Survey says... Odds of housing market correction less than 5%

housing market correction surveyTwice a year I produce a report called The Market Manuscript – a robust document that reviews the state of the new housing market in Canada, and I wanted to add some additional flavour to the first report this year by surveying the opinion of Canada’s top housing analysts on some of the hot-button issues influencing residential real estate. With questions of a housing market correction, and several reports suggesting Canadian housing is anywhere from 10 per cent to 63 per cent overvalued, I conducted a survey of the top 40 housing analysts in this country, and I asked them this question:

What is the probability of the average Canadian house price falling 20 per cent from 2014 levels over the next five years?

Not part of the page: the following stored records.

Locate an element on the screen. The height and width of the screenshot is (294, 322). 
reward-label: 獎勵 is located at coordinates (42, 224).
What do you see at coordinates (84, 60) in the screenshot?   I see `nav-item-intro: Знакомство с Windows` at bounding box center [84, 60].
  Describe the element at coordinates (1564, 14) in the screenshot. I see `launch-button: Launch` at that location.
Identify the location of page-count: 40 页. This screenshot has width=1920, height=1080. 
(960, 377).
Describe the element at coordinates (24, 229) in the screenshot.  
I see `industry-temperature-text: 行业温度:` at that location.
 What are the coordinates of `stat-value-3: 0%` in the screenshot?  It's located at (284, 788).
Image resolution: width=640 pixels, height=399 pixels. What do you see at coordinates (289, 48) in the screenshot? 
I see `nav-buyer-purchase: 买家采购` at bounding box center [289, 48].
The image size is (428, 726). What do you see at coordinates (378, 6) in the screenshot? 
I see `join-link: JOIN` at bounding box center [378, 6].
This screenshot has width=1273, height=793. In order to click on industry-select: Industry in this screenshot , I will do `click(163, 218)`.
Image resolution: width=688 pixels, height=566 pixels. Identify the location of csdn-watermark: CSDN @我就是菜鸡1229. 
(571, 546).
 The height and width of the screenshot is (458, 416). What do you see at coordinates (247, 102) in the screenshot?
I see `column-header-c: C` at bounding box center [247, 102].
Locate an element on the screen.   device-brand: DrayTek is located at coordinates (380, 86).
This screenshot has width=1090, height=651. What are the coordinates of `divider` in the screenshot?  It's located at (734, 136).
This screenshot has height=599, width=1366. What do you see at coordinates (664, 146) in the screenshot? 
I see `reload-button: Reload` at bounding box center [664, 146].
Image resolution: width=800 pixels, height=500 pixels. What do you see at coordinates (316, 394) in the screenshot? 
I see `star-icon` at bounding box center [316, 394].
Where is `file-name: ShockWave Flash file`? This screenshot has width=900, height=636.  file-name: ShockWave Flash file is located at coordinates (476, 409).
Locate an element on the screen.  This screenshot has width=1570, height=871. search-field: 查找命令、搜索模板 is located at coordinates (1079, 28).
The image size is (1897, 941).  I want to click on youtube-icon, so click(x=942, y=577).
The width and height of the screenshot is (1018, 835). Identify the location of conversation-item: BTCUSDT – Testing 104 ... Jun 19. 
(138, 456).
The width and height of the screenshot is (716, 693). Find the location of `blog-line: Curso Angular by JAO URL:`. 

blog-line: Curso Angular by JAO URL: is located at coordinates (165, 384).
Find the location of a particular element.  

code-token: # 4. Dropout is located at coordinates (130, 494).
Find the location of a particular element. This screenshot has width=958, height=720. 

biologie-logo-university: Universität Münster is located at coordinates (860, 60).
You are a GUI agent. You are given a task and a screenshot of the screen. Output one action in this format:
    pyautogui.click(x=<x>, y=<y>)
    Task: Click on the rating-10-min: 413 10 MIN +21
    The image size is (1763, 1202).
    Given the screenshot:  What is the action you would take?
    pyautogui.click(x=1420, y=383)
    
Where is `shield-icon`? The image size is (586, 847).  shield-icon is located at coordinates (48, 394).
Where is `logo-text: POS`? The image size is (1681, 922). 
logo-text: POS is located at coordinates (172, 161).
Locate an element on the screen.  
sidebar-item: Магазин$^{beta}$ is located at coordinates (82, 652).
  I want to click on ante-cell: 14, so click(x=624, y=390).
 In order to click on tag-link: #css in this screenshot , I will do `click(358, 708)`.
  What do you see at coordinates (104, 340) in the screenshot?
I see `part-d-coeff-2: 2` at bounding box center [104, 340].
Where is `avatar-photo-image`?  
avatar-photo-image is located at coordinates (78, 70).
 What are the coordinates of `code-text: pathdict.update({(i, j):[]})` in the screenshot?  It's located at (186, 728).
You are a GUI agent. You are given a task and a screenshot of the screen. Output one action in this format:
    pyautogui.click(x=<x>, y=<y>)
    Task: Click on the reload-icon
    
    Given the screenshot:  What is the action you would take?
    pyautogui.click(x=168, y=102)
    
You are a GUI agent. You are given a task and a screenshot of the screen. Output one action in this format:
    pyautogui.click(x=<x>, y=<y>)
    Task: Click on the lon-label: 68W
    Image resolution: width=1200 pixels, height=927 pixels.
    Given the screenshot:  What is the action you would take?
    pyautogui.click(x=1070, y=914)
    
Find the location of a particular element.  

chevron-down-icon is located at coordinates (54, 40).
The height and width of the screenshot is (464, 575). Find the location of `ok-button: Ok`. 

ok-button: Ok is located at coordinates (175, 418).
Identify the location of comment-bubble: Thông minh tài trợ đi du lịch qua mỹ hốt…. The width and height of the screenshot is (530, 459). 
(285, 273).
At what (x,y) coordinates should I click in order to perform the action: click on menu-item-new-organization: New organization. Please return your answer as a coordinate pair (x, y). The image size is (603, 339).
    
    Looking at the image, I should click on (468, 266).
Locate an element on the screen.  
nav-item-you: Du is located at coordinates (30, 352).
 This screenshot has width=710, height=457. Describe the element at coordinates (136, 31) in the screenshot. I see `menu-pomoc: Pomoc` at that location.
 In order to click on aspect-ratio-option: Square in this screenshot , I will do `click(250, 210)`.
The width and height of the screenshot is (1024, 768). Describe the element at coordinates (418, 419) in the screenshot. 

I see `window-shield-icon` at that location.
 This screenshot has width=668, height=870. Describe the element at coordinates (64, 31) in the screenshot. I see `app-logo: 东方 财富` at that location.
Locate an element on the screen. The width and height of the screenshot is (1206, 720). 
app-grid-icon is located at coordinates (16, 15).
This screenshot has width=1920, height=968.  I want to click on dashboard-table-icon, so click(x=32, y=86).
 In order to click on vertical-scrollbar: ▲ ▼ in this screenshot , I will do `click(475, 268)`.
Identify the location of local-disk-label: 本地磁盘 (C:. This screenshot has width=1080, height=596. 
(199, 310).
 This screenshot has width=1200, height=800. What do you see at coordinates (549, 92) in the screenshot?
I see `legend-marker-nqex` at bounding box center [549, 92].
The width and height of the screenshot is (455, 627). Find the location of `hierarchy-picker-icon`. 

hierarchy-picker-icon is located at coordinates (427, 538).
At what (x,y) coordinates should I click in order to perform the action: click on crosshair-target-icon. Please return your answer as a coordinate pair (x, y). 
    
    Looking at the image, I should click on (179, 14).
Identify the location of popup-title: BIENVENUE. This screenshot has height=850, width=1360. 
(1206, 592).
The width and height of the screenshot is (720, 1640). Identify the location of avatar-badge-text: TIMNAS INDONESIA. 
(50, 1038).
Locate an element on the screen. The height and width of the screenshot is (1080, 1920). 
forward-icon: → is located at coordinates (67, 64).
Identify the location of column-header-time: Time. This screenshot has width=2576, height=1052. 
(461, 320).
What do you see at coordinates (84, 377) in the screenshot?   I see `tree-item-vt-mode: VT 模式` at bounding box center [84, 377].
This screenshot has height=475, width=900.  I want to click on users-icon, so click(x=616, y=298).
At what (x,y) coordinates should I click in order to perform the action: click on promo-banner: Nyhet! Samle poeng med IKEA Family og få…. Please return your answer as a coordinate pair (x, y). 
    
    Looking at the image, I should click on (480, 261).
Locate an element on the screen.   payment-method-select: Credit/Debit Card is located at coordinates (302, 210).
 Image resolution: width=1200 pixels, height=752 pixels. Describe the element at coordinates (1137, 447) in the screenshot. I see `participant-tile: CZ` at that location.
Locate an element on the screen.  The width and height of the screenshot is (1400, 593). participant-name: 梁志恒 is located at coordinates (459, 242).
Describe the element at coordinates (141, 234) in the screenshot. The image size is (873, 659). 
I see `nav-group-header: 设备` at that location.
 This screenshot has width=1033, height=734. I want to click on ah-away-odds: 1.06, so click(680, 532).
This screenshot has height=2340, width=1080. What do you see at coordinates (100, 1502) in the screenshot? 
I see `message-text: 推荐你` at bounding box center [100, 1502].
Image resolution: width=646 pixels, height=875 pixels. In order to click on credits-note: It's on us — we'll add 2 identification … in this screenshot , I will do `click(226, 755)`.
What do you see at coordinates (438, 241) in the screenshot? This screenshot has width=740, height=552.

Fifty-six per cent of respondents felt the chance of a major housing market correction in Canada between now and 2020 was between one and 4.9 per cent, while six per cent of respondents felt it was less than one per cent. None of the respondents felt the probability was greater than 20 per cent. I did not track the individual responses, hoping the analysts would be as candid as possible.

You never know when the next global economic event will occur and influence house prices in our country, but it is reassuring to know that the people who track housing market activity for a living, think the chance of a housing market correction is very small.

The Market Manuscript includes forecasts for Toronto new condominium sales activity in 2015 as well, with the folks that cover the highrise market expecting another solid year. I posed a question to the top analysts that relates to the Toronto condo market, asking what they thought would happen with foreign investors if housing values began to decline domestically. Noneof the respondents felt that foreign owners treat their international real estate as a commodity and will sell when the prices are down, while the majority felt that foreign owners are long-term hold-and-rent investors and are not influenced by short-term price fluctuations.

I was pleasantly surprised that many of the responses given by the analysts aligned with my own, and I hope they give readers of this article more confidence in making that home purchase. I suggest reading as many expert opinions on the housing market as you can if you’re still on the fence about purchasing (may I shamefully plug my Market Manuscript as a great place to start).